”Despise the discourse of those who have no faith.” ~ Saint Kateri Tekakwitha
Today the Catholic Church celebrates the Memorial of the young woman whose quote kicks off today’s Reflection, the “Lily of the Mohawks” Saint Takeri Tekakwitha. Born in Auriesville, NY in the year 1656 but orphaned at a young age, Kateri was oftentimes treated very cruelly by her own relatives, who more or less raised her by way of halfhearted obligation. She converted to the Catholic faith at the age of 19 with the help of the Jesuit Missionaries. Her frail health, something she dealt with her entire life, would give way to her passing during Holy Week in the year 1680 at the age of 24. She would go on to become the first Native American to be declared a Saint.

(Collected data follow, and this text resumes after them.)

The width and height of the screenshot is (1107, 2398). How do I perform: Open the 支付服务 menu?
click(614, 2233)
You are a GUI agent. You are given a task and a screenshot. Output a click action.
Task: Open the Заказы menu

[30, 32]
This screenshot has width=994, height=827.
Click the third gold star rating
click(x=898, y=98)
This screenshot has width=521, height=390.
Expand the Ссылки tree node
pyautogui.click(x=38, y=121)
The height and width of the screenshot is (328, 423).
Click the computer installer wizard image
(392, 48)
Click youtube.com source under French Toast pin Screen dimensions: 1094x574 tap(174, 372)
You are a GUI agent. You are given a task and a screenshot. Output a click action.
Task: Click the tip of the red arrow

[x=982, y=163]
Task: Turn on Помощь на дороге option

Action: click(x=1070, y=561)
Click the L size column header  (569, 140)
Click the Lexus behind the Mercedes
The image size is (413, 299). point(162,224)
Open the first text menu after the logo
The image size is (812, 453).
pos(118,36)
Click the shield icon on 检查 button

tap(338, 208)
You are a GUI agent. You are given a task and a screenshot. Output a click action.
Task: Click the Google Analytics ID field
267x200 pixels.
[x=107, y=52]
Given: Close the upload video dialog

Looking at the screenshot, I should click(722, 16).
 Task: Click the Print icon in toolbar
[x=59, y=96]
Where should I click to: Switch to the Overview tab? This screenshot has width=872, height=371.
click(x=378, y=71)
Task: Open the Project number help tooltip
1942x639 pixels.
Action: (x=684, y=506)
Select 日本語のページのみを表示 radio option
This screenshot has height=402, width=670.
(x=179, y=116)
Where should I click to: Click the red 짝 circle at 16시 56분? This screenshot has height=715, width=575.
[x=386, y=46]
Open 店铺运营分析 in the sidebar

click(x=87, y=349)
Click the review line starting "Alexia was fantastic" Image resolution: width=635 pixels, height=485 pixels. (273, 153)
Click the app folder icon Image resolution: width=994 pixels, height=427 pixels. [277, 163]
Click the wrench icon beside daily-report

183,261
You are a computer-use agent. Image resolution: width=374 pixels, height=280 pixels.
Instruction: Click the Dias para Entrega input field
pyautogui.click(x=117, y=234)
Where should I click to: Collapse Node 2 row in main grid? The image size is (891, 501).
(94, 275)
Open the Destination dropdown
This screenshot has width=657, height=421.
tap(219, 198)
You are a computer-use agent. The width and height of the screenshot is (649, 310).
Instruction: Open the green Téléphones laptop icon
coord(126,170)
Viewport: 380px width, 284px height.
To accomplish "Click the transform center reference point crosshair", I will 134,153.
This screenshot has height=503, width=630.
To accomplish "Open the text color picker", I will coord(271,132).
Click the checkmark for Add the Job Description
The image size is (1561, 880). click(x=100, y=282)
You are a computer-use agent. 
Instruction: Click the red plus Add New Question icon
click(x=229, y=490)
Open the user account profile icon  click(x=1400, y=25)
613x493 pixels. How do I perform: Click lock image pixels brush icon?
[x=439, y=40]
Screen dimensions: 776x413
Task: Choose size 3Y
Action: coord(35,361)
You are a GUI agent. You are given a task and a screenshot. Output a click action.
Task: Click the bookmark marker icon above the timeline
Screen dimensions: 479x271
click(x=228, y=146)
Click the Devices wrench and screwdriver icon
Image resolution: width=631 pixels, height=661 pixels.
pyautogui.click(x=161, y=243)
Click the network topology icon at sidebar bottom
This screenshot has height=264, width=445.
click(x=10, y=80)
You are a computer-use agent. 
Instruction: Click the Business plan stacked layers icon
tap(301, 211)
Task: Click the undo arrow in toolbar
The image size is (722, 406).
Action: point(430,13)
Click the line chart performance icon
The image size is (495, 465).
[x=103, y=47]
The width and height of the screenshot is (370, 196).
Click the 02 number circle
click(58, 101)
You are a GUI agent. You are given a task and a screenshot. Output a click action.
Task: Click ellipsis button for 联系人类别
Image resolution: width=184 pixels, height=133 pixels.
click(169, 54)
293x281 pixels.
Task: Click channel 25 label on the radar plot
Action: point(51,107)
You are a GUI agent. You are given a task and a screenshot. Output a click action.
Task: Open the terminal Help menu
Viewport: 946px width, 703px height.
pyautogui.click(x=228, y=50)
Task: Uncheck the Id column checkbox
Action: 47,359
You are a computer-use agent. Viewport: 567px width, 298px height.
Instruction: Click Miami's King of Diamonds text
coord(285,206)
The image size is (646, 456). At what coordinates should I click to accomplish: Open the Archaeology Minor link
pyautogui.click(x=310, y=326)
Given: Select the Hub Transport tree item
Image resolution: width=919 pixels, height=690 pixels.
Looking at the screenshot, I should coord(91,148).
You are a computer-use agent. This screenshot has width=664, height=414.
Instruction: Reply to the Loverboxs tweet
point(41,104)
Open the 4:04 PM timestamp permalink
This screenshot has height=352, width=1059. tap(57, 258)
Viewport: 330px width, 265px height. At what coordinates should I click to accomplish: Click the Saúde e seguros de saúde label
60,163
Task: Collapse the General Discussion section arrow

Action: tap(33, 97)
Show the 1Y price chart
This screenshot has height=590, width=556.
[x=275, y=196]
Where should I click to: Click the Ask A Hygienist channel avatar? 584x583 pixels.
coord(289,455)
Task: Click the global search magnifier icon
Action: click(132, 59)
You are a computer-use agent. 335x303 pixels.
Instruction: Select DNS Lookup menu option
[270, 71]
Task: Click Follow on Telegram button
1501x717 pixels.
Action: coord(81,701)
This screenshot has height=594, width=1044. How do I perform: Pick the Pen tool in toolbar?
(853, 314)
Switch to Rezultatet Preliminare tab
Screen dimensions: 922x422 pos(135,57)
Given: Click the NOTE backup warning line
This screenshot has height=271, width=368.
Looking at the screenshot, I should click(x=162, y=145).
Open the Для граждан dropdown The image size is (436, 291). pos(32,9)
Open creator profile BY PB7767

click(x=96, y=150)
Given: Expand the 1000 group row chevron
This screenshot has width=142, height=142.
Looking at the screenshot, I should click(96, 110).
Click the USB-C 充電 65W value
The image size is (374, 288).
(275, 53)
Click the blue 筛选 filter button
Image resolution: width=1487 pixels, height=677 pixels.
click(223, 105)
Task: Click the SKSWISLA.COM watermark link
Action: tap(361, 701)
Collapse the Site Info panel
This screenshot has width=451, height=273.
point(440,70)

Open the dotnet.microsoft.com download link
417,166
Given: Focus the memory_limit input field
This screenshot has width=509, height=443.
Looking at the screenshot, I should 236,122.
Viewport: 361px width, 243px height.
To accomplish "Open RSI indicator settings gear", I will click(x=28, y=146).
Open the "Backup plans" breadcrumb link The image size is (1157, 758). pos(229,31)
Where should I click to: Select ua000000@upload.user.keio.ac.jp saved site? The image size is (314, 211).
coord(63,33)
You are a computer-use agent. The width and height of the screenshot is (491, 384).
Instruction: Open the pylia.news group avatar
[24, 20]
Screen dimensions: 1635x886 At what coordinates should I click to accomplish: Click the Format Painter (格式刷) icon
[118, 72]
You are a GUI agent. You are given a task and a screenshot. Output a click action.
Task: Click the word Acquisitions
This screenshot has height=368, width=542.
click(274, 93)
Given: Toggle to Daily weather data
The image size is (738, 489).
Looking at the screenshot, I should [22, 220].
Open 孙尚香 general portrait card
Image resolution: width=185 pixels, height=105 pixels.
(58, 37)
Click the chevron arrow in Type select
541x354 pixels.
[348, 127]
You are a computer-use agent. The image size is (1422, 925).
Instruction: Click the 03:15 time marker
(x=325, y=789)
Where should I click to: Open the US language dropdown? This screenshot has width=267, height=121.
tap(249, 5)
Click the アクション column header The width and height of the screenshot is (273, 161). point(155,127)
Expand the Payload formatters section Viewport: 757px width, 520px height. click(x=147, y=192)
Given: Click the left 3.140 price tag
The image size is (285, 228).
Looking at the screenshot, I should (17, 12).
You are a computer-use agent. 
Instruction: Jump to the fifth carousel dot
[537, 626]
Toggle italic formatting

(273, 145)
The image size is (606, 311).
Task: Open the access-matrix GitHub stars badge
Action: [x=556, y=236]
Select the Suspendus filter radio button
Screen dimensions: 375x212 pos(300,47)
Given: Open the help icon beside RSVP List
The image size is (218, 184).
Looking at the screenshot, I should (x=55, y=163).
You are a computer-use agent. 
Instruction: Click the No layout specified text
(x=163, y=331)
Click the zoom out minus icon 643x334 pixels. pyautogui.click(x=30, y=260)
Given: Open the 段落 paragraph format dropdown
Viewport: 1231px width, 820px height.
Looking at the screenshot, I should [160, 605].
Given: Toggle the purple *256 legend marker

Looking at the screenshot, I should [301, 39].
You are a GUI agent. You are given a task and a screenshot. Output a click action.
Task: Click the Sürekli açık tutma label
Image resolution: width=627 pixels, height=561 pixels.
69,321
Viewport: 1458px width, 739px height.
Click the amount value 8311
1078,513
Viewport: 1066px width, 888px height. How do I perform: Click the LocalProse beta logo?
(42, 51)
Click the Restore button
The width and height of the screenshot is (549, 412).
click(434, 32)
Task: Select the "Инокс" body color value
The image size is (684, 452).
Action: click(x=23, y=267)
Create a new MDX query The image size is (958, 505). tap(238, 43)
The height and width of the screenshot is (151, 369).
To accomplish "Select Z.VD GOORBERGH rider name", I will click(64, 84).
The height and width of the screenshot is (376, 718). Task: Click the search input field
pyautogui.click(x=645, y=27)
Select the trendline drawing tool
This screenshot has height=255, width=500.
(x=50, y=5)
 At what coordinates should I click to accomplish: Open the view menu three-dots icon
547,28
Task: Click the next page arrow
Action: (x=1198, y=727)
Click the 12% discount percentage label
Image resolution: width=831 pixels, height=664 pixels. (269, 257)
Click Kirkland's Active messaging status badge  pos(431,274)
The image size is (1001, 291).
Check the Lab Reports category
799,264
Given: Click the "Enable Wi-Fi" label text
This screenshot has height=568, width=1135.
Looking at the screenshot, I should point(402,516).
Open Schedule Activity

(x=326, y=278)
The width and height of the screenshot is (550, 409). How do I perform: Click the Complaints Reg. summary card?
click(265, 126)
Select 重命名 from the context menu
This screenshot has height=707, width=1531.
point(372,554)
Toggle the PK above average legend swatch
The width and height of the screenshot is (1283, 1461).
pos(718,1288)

“Unless your faith is firm, you shall not be firm!” (7:9). These were the words of God to the prophet Isaiah in today’s 1st Reading (Isaiah 7:1-9). Saint Kateri followed Jesus’ way of reconciliation and love despite repeated rejection and hostility from those in her midst. She believed that faithfulness and humility would, in time, win the day.
“Never give up mortification,” she would often say, referring to a spiritual discipline that, in many respects, seems to be largely forgotten. Mortification, the act of literally “putting the flesh to death,” is done in order to more greatly incline one’s soul to virtuous and holy living. It gets to the heart of what Saint Paul speaks to in Romans 8:5-9 when he urges us to abandon life in the flesh so as to instead pursue a life rooted in the Spirit https://hubpages.com/religion-philosophy/Daily-Mass-Reflections-55.
Saint Kateri lived every moment of her life with her eyes fixed on eternity, which meant the ardent pursuit of God’s will in her life. “Who can tell me what is most pleasing to God, that I may do it?” she would said, and I’m reminded of the words of another great albeit lesser known Saint of our Church, Saint Gerard Majella, who was always quick to ask “Consider the shortness of time and the length of eternity, and reflect how everything here below comes to an end and passes by. Of what use is it to lean upon that which cannot give support?”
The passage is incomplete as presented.